The move gives the company time to reorganise itself without facing its creditors, and Kodak said that it would mean business as normal for customers.
The company has recently moved away from cameras to focus on making printers, to try to stem its losses.
The 133-year-old firm has struggled to keep up with competitors who were quicker to adapt to the digital era.
"Kodak made all its money from selling film, then the digital camera came along and now no-one's buying film. It's not like they didn't see it coming. Kodak hesitated because they didn't want to eviscerate their business," said Rupert Goodwins, editor of technology website ZDNet.
Announcing the move to seek bankruptcy protection, Antonio Perez, Kodak's chairman and chief executive, said: "The board of directors and the entire senior management team unanimously believe that this is a necessary step and the right thing to do for the future of Kodak."
The company said it had already arranged a $950m (£615m) credit facility from Citigroup to keep it going.
The bankruptcy protection move by Kodak affects its operations and companies in the US, but the company said its non-US subsidiaries were not included in the move and would continue to operate as usual.
Its shares were suspended following the announcement. They last traded at 36 cents per share.
Kodak's shares have been in decline over the past decade. It fell out of the Dow Jones Industrial Average of 30 top US companies in 2004. That year, its shares were around $30 each.

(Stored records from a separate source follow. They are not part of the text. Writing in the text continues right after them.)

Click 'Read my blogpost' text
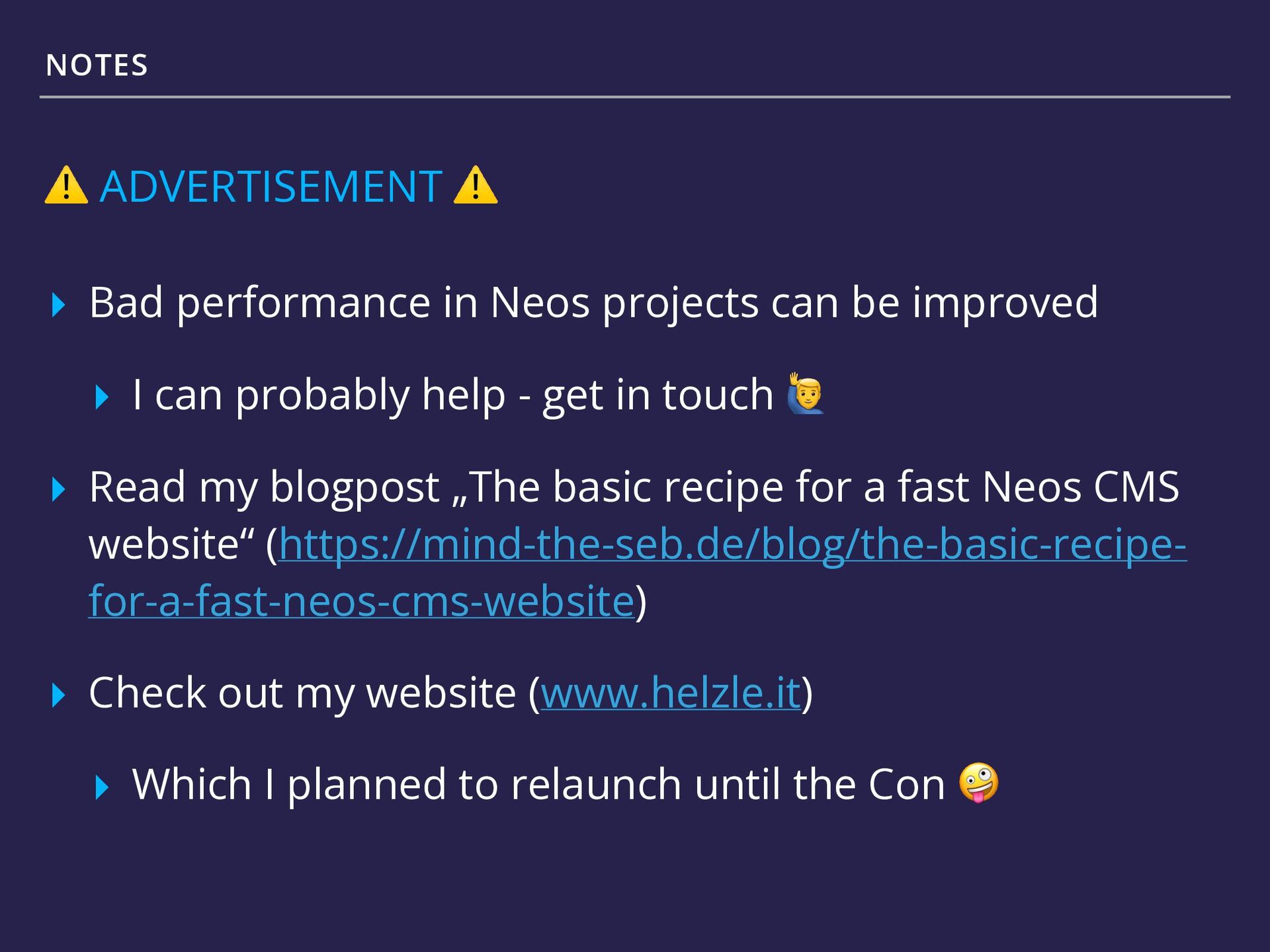 pos(265,488)
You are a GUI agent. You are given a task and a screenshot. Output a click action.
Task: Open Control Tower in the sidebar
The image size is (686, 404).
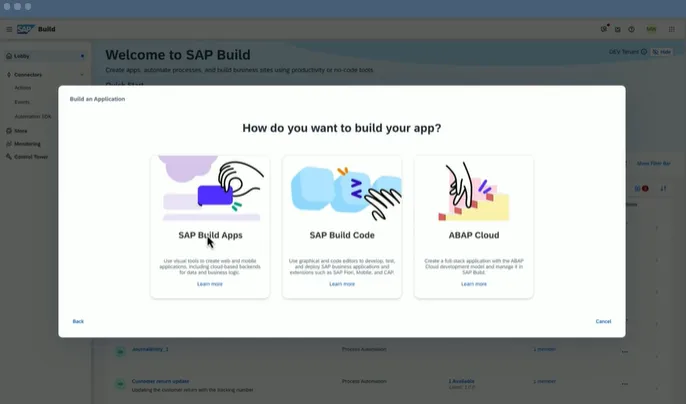click(x=30, y=156)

Since becoming chief executive, Mr Perez has been responsible for steering Kodak away from its traditional market in cameras to focus on home and commercial printers and he reiterated the hope that its "breakthrough" printing technologies would give it a competitive advantage as it tries to get back on track.
The firm said earlier this year that it was pinning its hopes on its printer, software and packaging businesses, with the aim of expanding them to account for 25% of its income by 2013. But some analysts remain to be convinced.

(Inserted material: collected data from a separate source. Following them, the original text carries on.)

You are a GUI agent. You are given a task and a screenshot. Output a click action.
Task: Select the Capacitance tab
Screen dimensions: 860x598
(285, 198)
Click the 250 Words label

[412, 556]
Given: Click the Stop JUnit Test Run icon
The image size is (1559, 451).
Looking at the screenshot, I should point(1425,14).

"Even though film and developing is a dead business, there is still money to be made in ink and other supplies," technology commentator Larry Magib told BBC World.
"But Hewlett Packard, Canon and Epson have those markets. Kodak does have printers, but it has not been able to succeed in making money from them," he said.

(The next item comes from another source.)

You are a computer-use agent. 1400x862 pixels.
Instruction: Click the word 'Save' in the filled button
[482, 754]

The move to seek bankruptcy protection comes after Kodak failed to sell its catalogue of digital imaging patents last year. At the time, Kodak warned that it would run out of cash if it did not find a buyer by the end of 2011.
It has struggled as mobile phone manufacturers have introduced increasingly sophisticated cameras on their own devices. This has had a huge impact on the lower end of the digital camera market, which Kodak concentrated on.
Kodak is also hoping to make the most of its technology patents involving digital capture, which is used in mobile phones and other portable gadgets. Kodak says these have generated $3bn in revenue since 2003.
On Wednesday, Kodak launched a lawsuit against Samsung, alleging that certain Samsung tablet devices infringe Kodak's digital imaging technology. The South Korean firm said the claims were "unsubstantiated".
It comes a week after Kodak launched a similar lawsuit against HTC and Apple over patents related to digital imaging technology.
Former Kodak vice president Don Strickland insists the firm's late entry into the digital market is a key factor in its recent troubles. He claims he left the company in 1993 after he failed to get backing from within the company to release a digital camera.
"We developed the world's first consumer digital camera and Kodak could have launched it in 1992.
"We could not get approval to launch or sell it because of fear of the cannibalisation of film," he told BBC News.
Although Kodak was one of the original inventors of digital photography, it failed to keep pace with developments in the market and competitors steadily eroded its share of the market.
Since 2003, Kodak has closed down 13 manufacturing plants and cut its workforce by 47,000 and there could be more cuts to come.
"Now we must complete the transformation by further addressing our cost structure and effectively monetising non-core IP assets," the Kodak chief executive said on Thursday.
Kodak employs 19,000 workers, but it is not known how many may be affected by the reorganisation.
In its 1980s heyday, the company employed 145,000 people in locations throughout the world.
Mr Strickland believes the firm has little chance of surviving long term.
"There will be no more 'Kodak moments' - after 133 years, the company has run its course."
Others think it may now be a takeover target.
"It is more likely someone will buy them out for their patents, for their intellectual property," technology journalist Kevin Anderson told BBC World.
"Google has been on a buying spree lately, buying up companies for patents. I don't think they will be in the market for them [Kodak], but that might be one attractive element for a potential buyer," he said.